(Editor’s Note: On November 6 and 7, P.E.I. is hosting 85 health-care leaders from across Canada. The four Atlantic provinces are hosting this effort to improve care, to share with others, and help each other advance the way to combat chronic disease)
Dr. Richard Wedge
In hospitals and long-term care homes, doctors’ offices and physiotherapy clinics across Canada there are no doubt countless innovations that are improving healthcare right now. Some are initiatives started by governments, others by health-care professionals and others still by patients themselves.
Too often, despite the best intentions of everyone working in our health-care systems, these great ideas remain isolated pockets of excellence. Any organization working to improve quality for patients and value-for-money for taxpayers today should ask, “What’s out there that works?” Nowhere is this more relevant than in a small province like P.E.I. with limited resources. The last thing we should do is to try and reinvent the wheel.
That’s why P.E.I. has joined with Newfoundland and Labrador, New Brunswick and Nova Scotia in the Atlantic Healthcare Collaboration for Innovation and Improvement in Chronic Disease. Every health authority from all four provinces has signed on; we have agreed on our priorities and started looking at what great ideas are already out there.
Together we’re focusing on chronic diseases like diabetes, mental illness and chronic obstructive pulmonary disorder (COPD). To help us identify the best practices and work through the nuts and bolts of putting them into place, we have enlisted the Canadian Foundation for Healthcare Improvement, a not-for-profit organization that has helped hundreds of organizations improve healthcare for patients. Ten teams from all four provinces are taking those good ideas and putting them into practice.
One-in-three Islanders has a chronic condition, higher than the national average. More than half of our residents are obese, which is also higher than the rest of Canadians. We smoke more and so, not surprisingly, many more of our friends, family and neighbours die of respiratory diseases.
The good news is that there are proven ways of tackling the health-care challenges that chronic diseases pose, while continuing to promote healthy living. P.E.I. has two of the 10 improvement projects that will take the best practices, put them into place and measure how well they are working.

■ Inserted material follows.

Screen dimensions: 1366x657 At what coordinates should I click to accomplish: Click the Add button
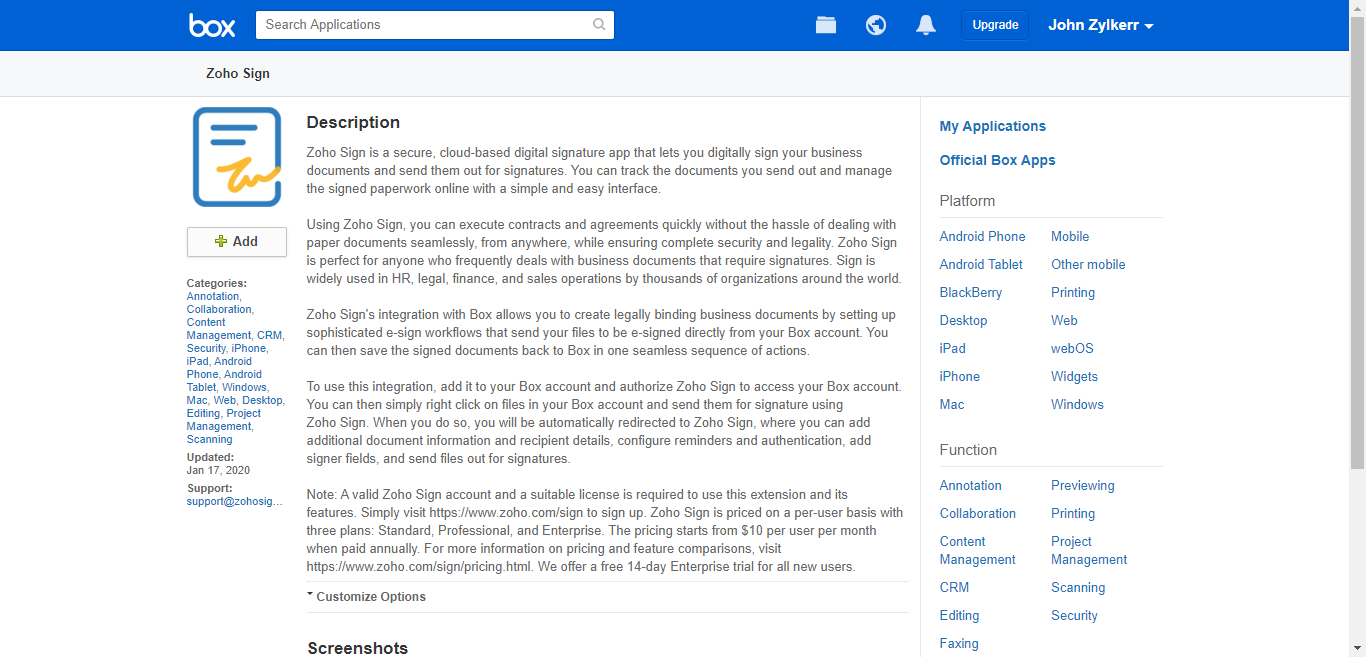(x=237, y=241)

Through the Atlantic Collaboration, we talked with our colleagues in Nova Scotia who were facing similar challenges with COPD — a condition that damages people’s airways, making it difficult to move air in and out of their lungs, often leaving them breathless, getting worse over time, and leading to other health problems like chest infections and heart problems.

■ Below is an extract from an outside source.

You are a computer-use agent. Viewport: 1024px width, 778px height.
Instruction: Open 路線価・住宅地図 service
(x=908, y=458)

COPD is the fourth most common cause of death in Canada and the most common cause of admission to hospitals across the country, including P.E.I. Our Primary Care staff are working with our hospitals to introduce an innovative model of care that will help patients with COPD .
INSPIRED is a COPD outreach program, created by Dr. Graeme Rocker, CFHI’s Clinical Improvement Advisor, which consists of health-care providers giving patients more support to manage their illness at home through tools such as COPD action plans and advance care plans —written instructions on what steps patients and their families should take if their condition worsens. When the program was introduced at Capital Health in Halifax, emergency room visits and hospital admissions among COPD patients dropped by more than 60 to 80 per cent. All because patients learned what to do and how to get the care they needed at home.

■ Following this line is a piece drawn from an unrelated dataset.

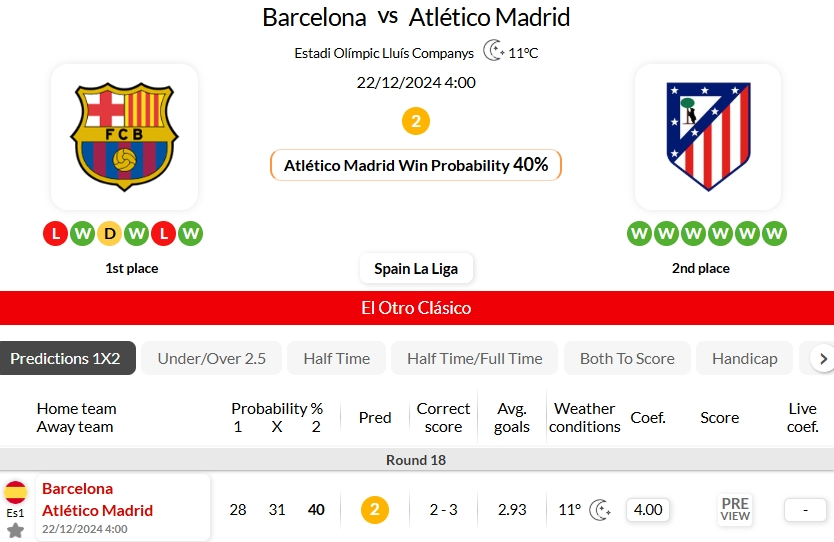Image resolution: width=834 pixels, height=542 pixels.
Task: Click the Spain flag league icon
Action: pyautogui.click(x=16, y=492)
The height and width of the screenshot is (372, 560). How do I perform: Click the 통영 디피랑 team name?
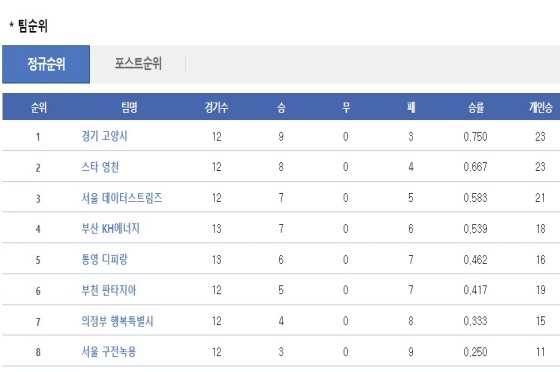pos(104,259)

Health P.E.I.’s second project is focusing on developing new ways of working with patients as partners in their own health and health care. When patients see their family doctors and nurse practitioners in the community, we want them to work together to set realistic health goals that can be sustained over their lives. With individualized, comprehensive health goals, we can help patients and families live healthier, and longer. For patients with chronic conditions, it means setting goals that promote their self-efficiency, their ability to succeed in managing their own health and play an active role in co-designing their treatments and care.
We’re sharing good ideas and spreading them — across regions and provinces, all while keeping focused on what our Island patients and their families need. By working together, we’re all accelerating the pace through which we will be able to improve care.
Health care in Canada is often accused of being the land of pilot projects; our inter-provincial improvement effort shows that it doesn’t have to be. By rolling up our sleeves and working together, we can achieve a lot more than by working alone. Together we are making progress towards our goal of providing the right care, by the right provider in the right place.
By Dr. Richard Wedge
Dr. Richard Wedge is CEO of Health P.E.I. and a member of the Atlantic Healthcare Collaboration, an initiative of the Canadian Foundation for Healthcare Improvement.